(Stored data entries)
★ ★ ★

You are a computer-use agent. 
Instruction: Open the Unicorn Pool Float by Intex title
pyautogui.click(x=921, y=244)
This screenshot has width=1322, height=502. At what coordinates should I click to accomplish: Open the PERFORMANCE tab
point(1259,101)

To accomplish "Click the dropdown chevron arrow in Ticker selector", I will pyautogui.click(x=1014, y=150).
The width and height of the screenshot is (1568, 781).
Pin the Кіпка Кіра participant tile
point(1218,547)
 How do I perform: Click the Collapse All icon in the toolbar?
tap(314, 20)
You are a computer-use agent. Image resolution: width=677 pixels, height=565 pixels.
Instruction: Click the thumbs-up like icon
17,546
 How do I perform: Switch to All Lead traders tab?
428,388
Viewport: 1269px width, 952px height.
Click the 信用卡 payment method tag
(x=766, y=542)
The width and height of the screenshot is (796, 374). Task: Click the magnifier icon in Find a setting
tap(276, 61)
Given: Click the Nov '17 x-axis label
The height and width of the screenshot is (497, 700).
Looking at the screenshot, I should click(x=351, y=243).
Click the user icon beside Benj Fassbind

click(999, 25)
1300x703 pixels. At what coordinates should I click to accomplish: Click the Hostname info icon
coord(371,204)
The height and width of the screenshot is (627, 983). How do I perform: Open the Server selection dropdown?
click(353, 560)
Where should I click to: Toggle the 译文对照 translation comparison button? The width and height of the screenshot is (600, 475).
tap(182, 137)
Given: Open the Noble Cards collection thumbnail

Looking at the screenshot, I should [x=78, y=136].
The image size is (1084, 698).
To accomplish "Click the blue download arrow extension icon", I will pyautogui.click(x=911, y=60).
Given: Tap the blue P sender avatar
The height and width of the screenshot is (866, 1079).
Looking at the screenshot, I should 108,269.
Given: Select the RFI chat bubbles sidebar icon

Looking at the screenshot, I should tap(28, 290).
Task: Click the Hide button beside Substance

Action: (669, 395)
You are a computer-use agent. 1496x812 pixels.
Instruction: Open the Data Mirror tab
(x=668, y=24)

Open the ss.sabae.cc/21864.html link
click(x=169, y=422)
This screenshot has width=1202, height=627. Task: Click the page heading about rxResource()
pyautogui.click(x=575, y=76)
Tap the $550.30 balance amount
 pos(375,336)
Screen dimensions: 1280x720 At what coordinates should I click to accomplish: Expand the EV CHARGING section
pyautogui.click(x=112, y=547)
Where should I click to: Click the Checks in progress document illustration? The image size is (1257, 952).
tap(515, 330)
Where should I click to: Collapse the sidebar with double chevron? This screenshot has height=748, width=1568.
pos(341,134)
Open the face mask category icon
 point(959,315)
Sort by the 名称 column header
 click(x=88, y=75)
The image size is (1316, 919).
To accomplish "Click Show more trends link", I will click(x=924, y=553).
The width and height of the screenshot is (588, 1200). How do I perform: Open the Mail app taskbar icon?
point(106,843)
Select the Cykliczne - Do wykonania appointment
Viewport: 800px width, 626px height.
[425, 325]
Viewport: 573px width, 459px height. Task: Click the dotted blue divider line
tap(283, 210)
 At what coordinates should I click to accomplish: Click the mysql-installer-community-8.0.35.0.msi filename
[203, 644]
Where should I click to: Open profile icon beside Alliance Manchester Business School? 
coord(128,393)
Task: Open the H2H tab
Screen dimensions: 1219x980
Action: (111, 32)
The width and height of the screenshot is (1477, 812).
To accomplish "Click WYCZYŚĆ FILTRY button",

★ ★ ★

> [What is needed]:
Could the entries above be output once more, exactly as they are?

> [Exercise result]:
You are a computer-use agent. 
Instruction: Open the Unicorn Pool Float by Intex title
pyautogui.click(x=921, y=244)
This screenshot has width=1322, height=502. At what coordinates should I click to accomplish: Open the PERFORMANCE tab
point(1259,101)

To accomplish "Click the dropdown chevron arrow in Ticker selector", I will pyautogui.click(x=1014, y=150).
The width and height of the screenshot is (1568, 781).
Pin the Кіпка Кіра participant tile
point(1218,547)
 How do I perform: Click the Collapse All icon in the toolbar?
tap(314, 20)
You are a computer-use agent. Image resolution: width=677 pixels, height=565 pixels.
Instruction: Click the thumbs-up like icon
17,546
 How do I perform: Switch to All Lead traders tab?
428,388
Viewport: 1269px width, 952px height.
Click the 信用卡 payment method tag
(x=766, y=542)
The width and height of the screenshot is (796, 374). Task: Click the magnifier icon in Find a setting
tap(276, 61)
Given: Click the Nov '17 x-axis label
The height and width of the screenshot is (497, 700).
Looking at the screenshot, I should click(x=351, y=243).
Click the user icon beside Benj Fassbind

click(999, 25)
1300x703 pixels. At what coordinates should I click to accomplish: Click the Hostname info icon
coord(371,204)
The height and width of the screenshot is (627, 983). How do I perform: Open the Server selection dropdown?
click(353, 560)
Where should I click to: Toggle the 译文对照 translation comparison button? The width and height of the screenshot is (600, 475).
tap(182, 137)
Given: Open the Noble Cards collection thumbnail

Looking at the screenshot, I should [x=78, y=136].
The image size is (1084, 698).
To accomplish "Click the blue download arrow extension icon", I will pyautogui.click(x=911, y=60).
Given: Tap the blue P sender avatar
The height and width of the screenshot is (866, 1079).
Looking at the screenshot, I should 108,269.
Given: Select the RFI chat bubbles sidebar icon

Looking at the screenshot, I should tap(28, 290).
Task: Click the Hide button beside Substance

Action: (669, 395)
You are a computer-use agent. 1496x812 pixels.
Instruction: Open the Data Mirror tab
(x=668, y=24)

Open the ss.sabae.cc/21864.html link
click(x=169, y=422)
This screenshot has width=1202, height=627. Task: Click the page heading about rxResource()
pyautogui.click(x=575, y=76)
Tap the $550.30 balance amount
 pos(375,336)
Screen dimensions: 1280x720 At what coordinates should I click to accomplish: Expand the EV CHARGING section
pyautogui.click(x=112, y=547)
Where should I click to: Click the Checks in progress document illustration? The image size is (1257, 952).
tap(515, 330)
Where should I click to: Collapse the sidebar with double chevron? This screenshot has height=748, width=1568.
pos(341,134)
Open the face mask category icon
 point(959,315)
Sort by the 名称 column header
 click(x=88, y=75)
The image size is (1316, 919).
To accomplish "Click Show more trends link", I will click(x=924, y=553).
The width and height of the screenshot is (588, 1200). How do I perform: Open the Mail app taskbar icon?
point(106,843)
Select the Cykliczne - Do wykonania appointment
Viewport: 800px width, 626px height.
[425, 325]
Viewport: 573px width, 459px height. Task: Click the dotted blue divider line
tap(283, 210)
 At what coordinates should I click to accomplish: Click the mysql-installer-community-8.0.35.0.msi filename
[203, 644]
Where should I click to: Open profile icon beside Alliance Manchester Business School? 
coord(128,393)
Task: Open the H2H tab
Screen dimensions: 1219x980
Action: (111, 32)
The width and height of the screenshot is (1477, 812).
To accomplish "Click WYCZYŚĆ FILTRY button",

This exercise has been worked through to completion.